Regarding diastolic function, the MD group had more negative longitudinal early and late diastolic strain rates than control subjects, indicative of worse diastolic function ( Table 3 ). Segmental analysis showed that the diastolic impairment was evident for all six left ventricular segments, except for late diastolic strain rate in the basal septal segment (data not shown).
A subgroup analysis was performed to compare (1) control subjects, (2) subjects with MD receiving no pharmacologic treatment, and (3) subjects with MD receiving pharmacologic treatment. Left ventricular global longitudinal strain was significantly more impaired in subjects with MD receiving no pharmacologic treatment compared with the other two subgroups ( P = .01; Figure 2 ). Also, subjects with MD receiving no pharmacologic treatment had lower early ( P = .013) and late ( P = .01) diastolic strain rate values than control subjects ( Figure 2 ).
Right Ventricle
Right ventricular global longitudinal strain was significantly lower in the MD group compared with control subjects ( Table 3 ). Analysis of the right ventricular segments showed that basal lateral and mid lateral were the segments most affected in the MD group (basal lateral, −15.1% vs −17.1%, P = .039; mid lateral, −14.1% vs −15.9%, P = .026). Diastolic function seemed also to be impaired in the right ventricle, with the MD group presenting more negative longitudinal early and late diastolic strain rates ( Table 3 ). Segmental analysis revealed that the diastolic impairment was evident for all RV segments (data not shown).
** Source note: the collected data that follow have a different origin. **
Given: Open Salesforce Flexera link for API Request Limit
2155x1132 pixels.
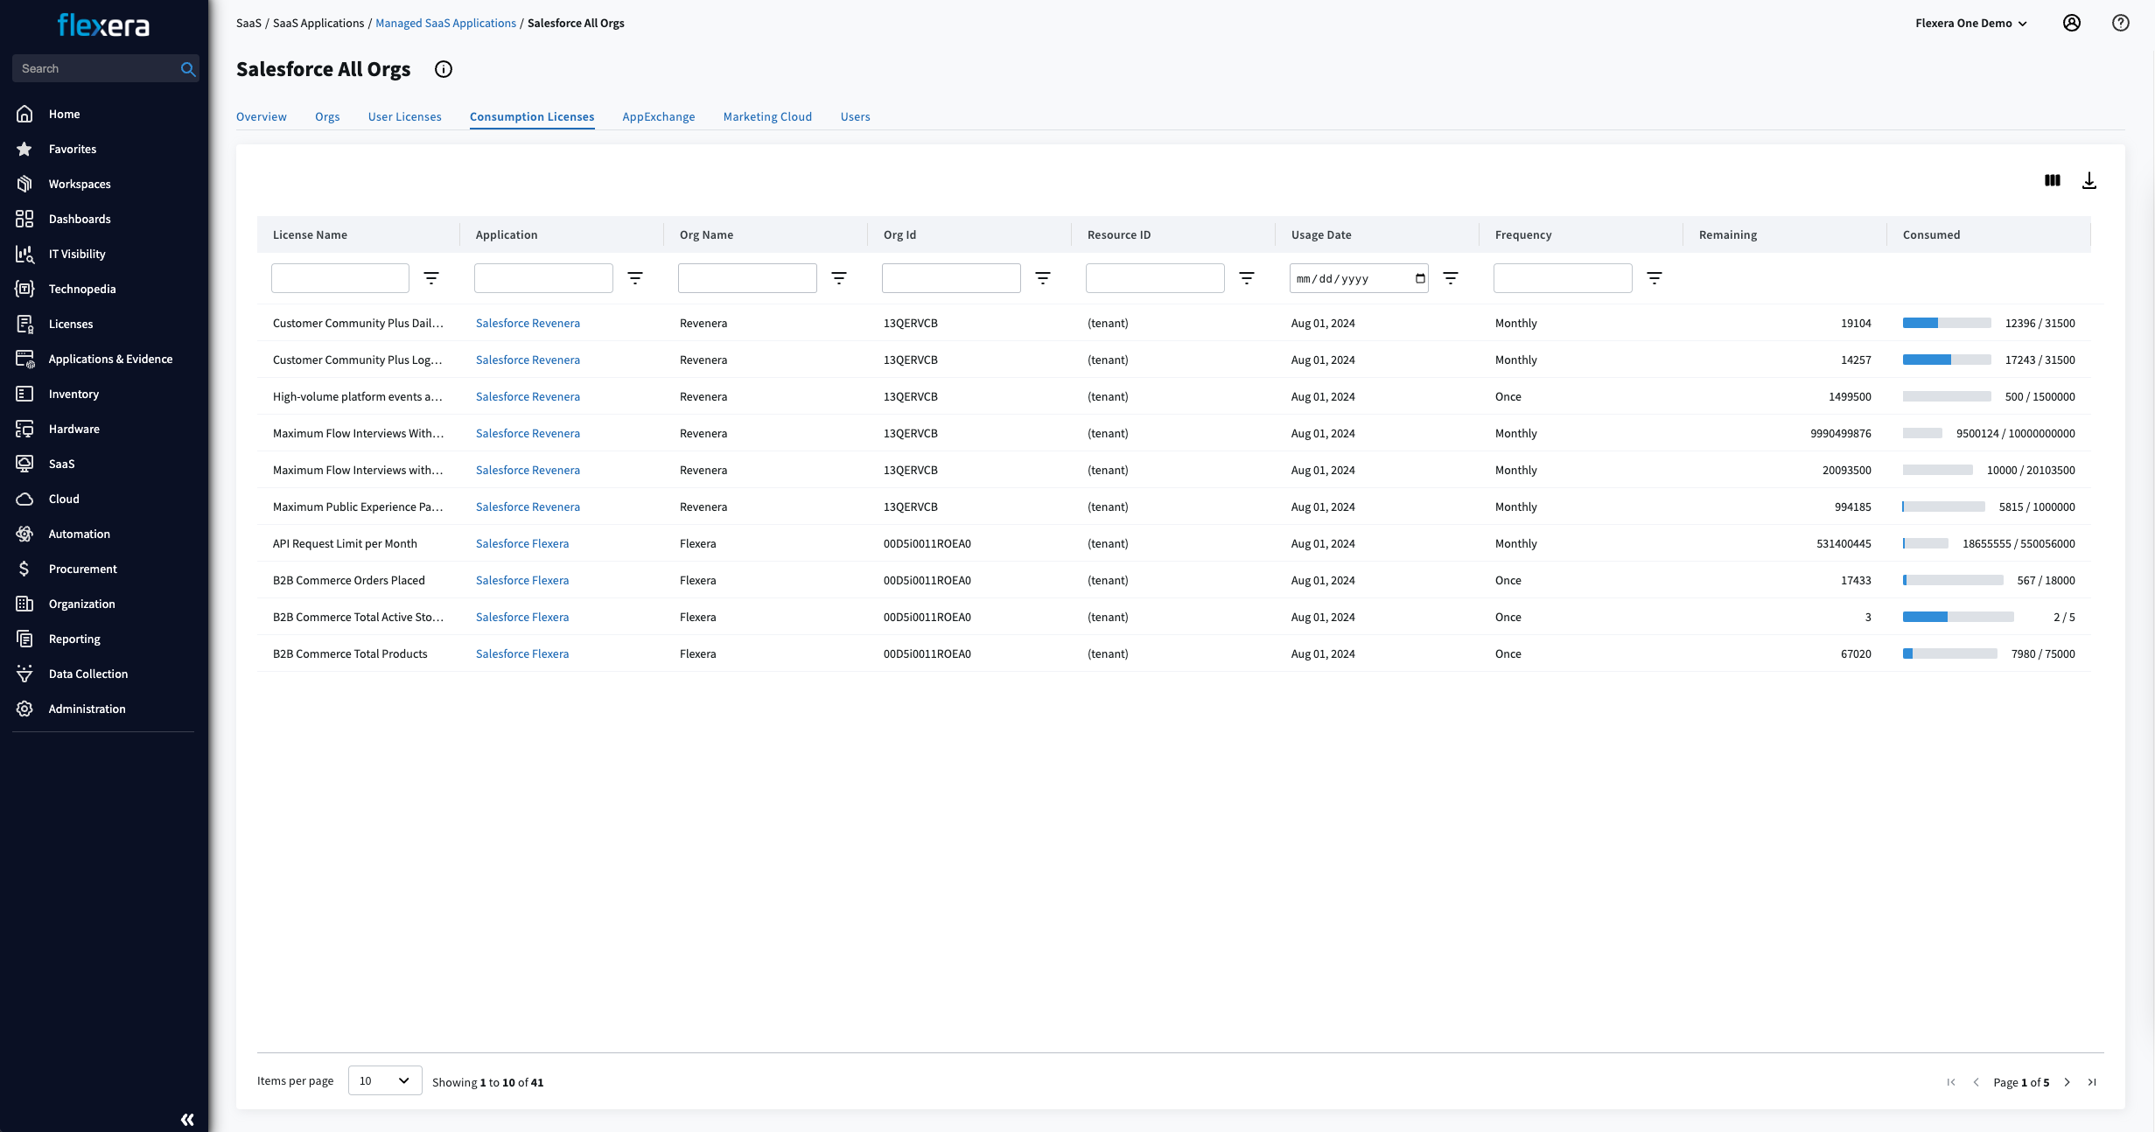Looking at the screenshot, I should (521, 543).
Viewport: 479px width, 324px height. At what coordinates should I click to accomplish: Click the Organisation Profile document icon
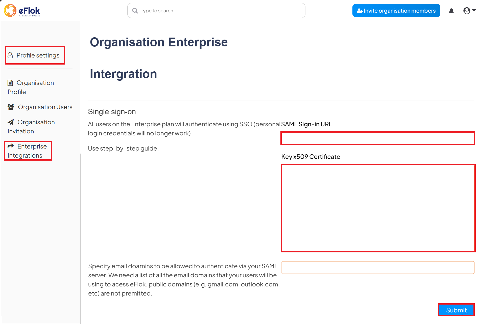10,82
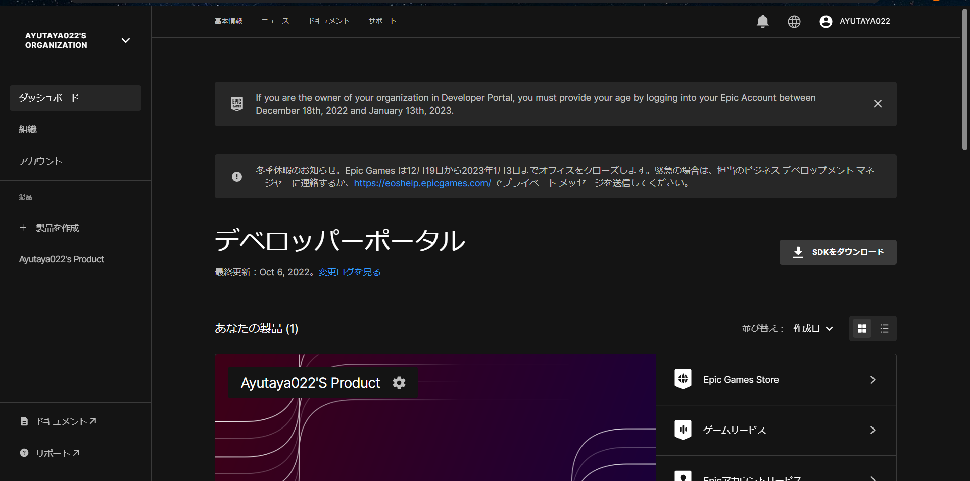Viewport: 970px width, 481px height.
Task: Open the eoshelp.epicgames.com link
Action: (x=422, y=183)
Multivariate regression analysis showed that maternal age is an independent predictor of left ventricular and right ventricular global longitudinal strain, independently of maternal body mass index, smoking habit, and multiparity ( Table 4 ). Further analysis demonstrated a significant interaction between study group and maternal age. After stratification, it was possible to observe a statistically significant effect of maternal age on ventricular deformation for the MD group only. For each additional year of maternal age in the MD group, there were decreases in left ventricular global longitudinal strain and right ventricular global longitudinal strain of −0.24% (95% CI, −0.40% to −0.008%) and −0.24% (95% CI, −0.43% to −0.045%), respectively ( Figure 3 ).